- France – Coupe de la Ligue – Quarts de finale – Monaco/Guingamp
L’EA Guingamp est-il meilleur qu’à l’époque de Drogba ?
13 points pris sur 15 possibles en championnat lors des cinq journées passées, une série de sept victoires et un nul sur les huit derniers matchs toutes compétitions confondues, encore engagé sur quatre tableaux (L1, les deux coupes nationales, Ligue Europa)… C'est un fait : l'EA Guingamp marche actuellement sur l'eau. L'équipe actuelle est-elle la meilleure de l'histoire du club ? Comparaison poste par poste avec la référence : la formation de la saison 2002/2003, époque Drogba-Malouda.
Gardiens
Le Crom contre Lössl
Deux recrues pour le poste de gardien, mais deux profils différents. Il y a 12 ans, c’est Ronan Le Crom qui était dans les cages de Guingamp pour ce qui allait devenir la meilleure saison de l’histoire du club (classement final : 7e, à 3 points du podium). Le portier au catogan disputait là sa première saison comme titulaire dans une formation de Ligue 1, après plusieurs saisons à cirer le banc du côté d’Auxerre. Première pleinement réussie, avec 38 matchs disputés sans grosses fausses notes. La suivante – sa deuxième et dernière passée en Bretagne – sera en revanche nettement plus délicate avec des erreurs qui ont coûté de précieux points, surtout lors des dernières journées…
Cette saison, la recrue danoise Jonas Lössl a profité de la méforme, puis de la blessure du titulaire, Mamadou Samassa, pour lui piquer sa place. Lui qui n’avait jamais joué en dehors de son pays jusqu’alors s’en tire plutôt très bien, malgré encore quelques lacunes (ses problèmes à bien capter la balle plutôt qu’à la repousser notamment). Ses bonnes performances lui ont permis récemment d’intégrer la sélection, et il peut envisager une belle carrière à 25 ans, alors que Le Crom approchait lui déjà la trentaine.
Latéraux
Montero et Ferrier (ou Guillaume) contre Jacobsen et Lévêque
En 2002/2003, le poste de latéral droit était propriété de Jean-Louis Montero, un gars d’expérience, débarqué en provenance de Sedan et qui comptait déjà pas mal de kilomètres au compteur. Une valeur sûre qui a certainement disputé la meilleure saison de sa carrière dans le club des Côtes d’Armor. À gauche, le temps de jeu était réparti entre Romain Ferrier et Auriol Guillaume, ce dernier restant dans la mémoire des supporters pour avoir marqué un but spectaculaire de la tête lors d’une victoire historique contre le PSG de Ronaldinho à Roudourou.

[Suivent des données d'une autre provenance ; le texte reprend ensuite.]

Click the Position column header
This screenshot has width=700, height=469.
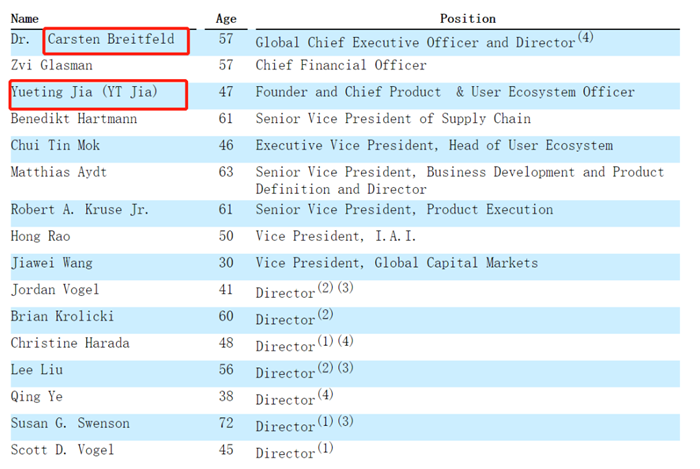(467, 18)
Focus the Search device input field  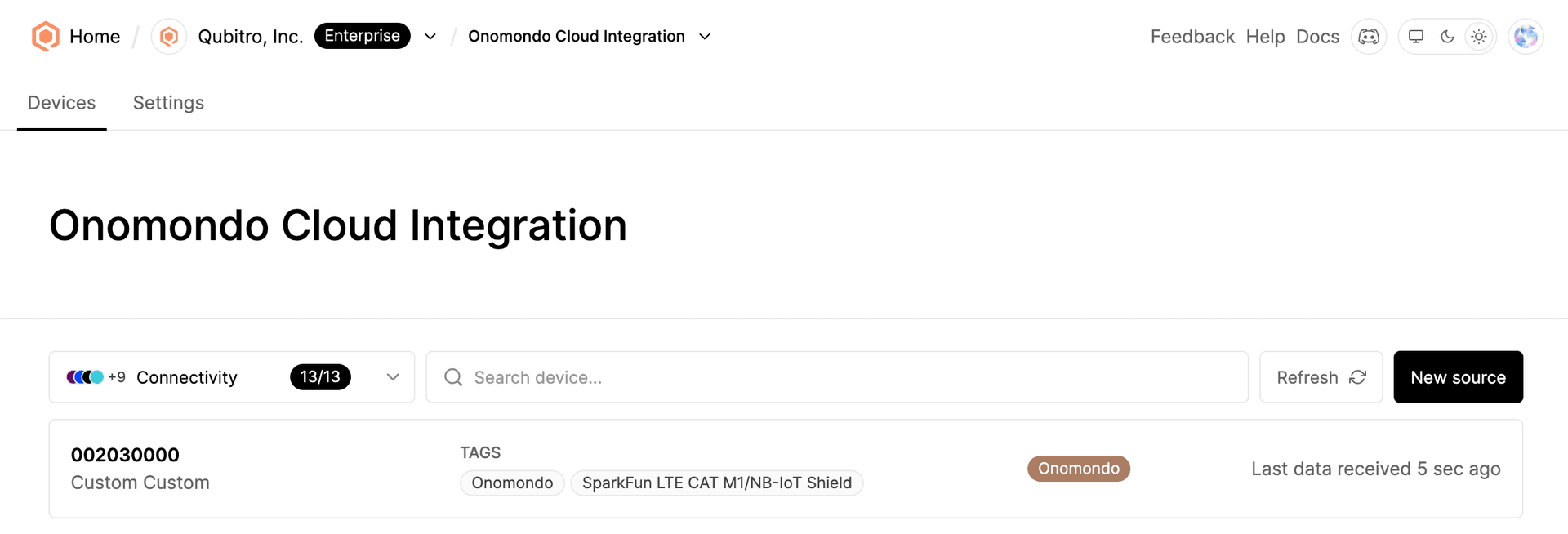(x=837, y=377)

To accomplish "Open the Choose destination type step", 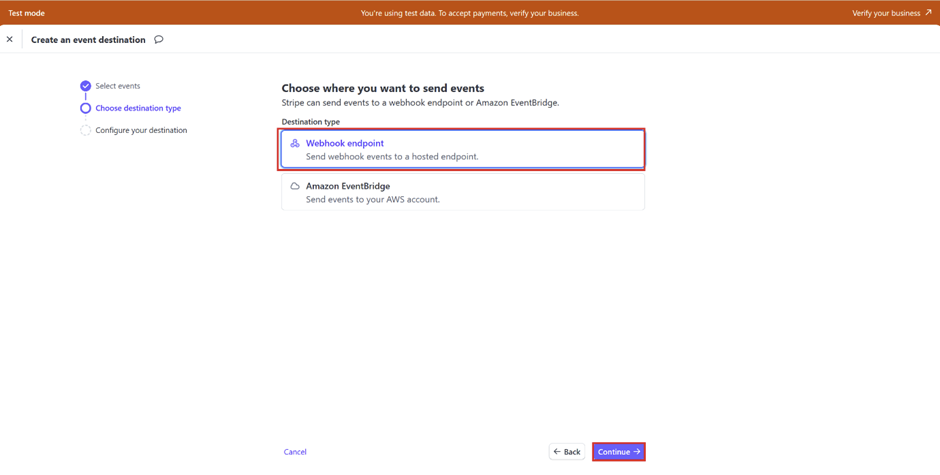I will [138, 108].
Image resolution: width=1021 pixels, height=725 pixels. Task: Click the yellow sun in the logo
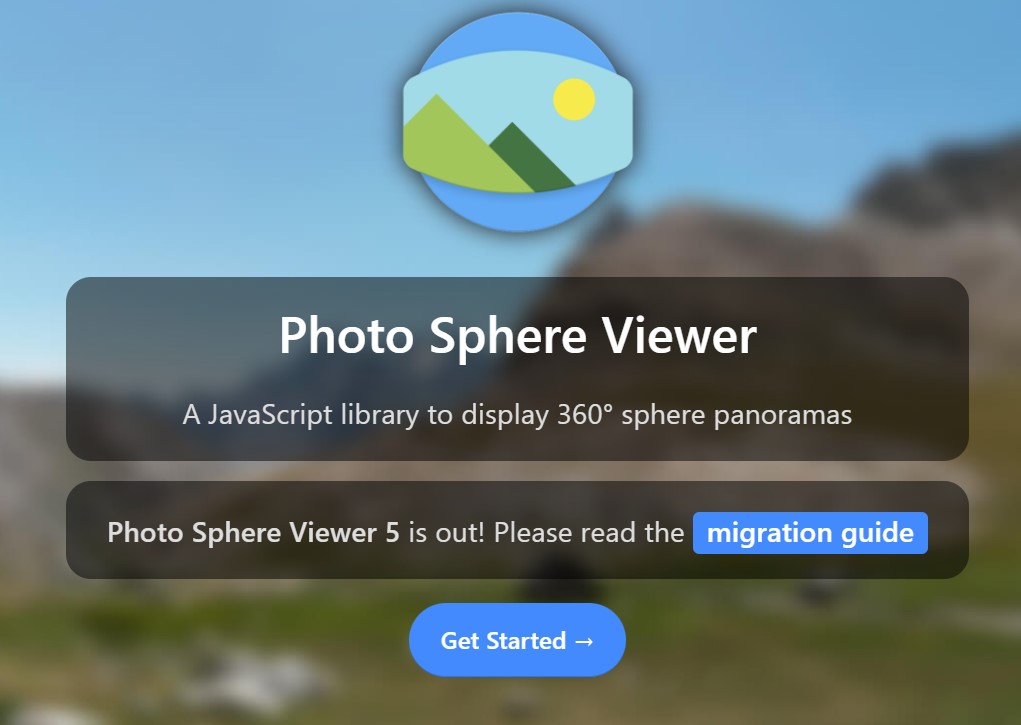[574, 99]
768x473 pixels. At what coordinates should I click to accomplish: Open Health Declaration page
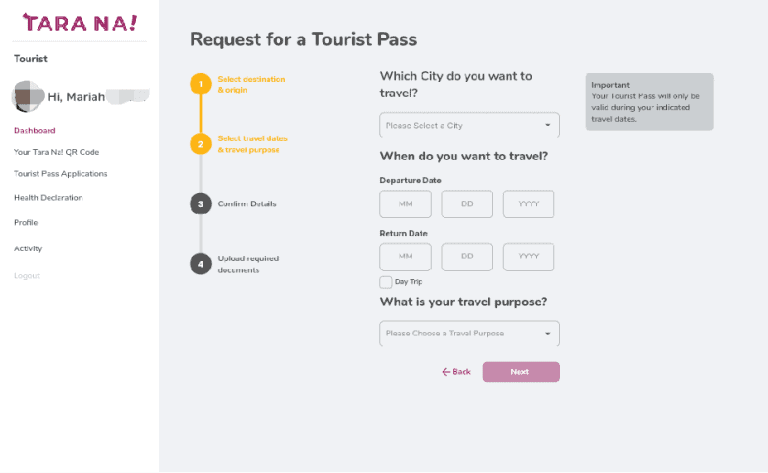[x=48, y=197]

Cette saison, Gourvennec a longtemps galéré à trouver ses deux latéraux titulaires, mais il a de quoi désormais se montrer satisfait des performances de Jacobsen à droite et surtout de Lévêque à gauche. Le premier, arrivé lui aussi du Danemark cet été, est le vétéran de l’effectif (35 ans). Il a démarré façon diesel et il y avait matière à craindre que le garçon, bien qu’irréprochable dans la mentalité, ne soit complètement carbo. Mais non, il tient le coup le bougre, et occupe son couloir avec abnégation, même si son apport offensif reste limité. À gauche, le titulaire légitime, Dorian Lévêque, a aussi tardé à démarrer sa saison. Il lui a fallu revenir au top physiquement pour s’imposer naturellement dans ce couloir où, à 25 ans, il est en train de réaliser les meilleurs matchs de sa carrière. De quoi largement faire oublier les hésitations et déceptions avant lui (Lemaître, Baca).
Charnière centrale
Fabbri et Kouassi (ou Yahia) contre Sorbon et Angoua (ou Kerbrat)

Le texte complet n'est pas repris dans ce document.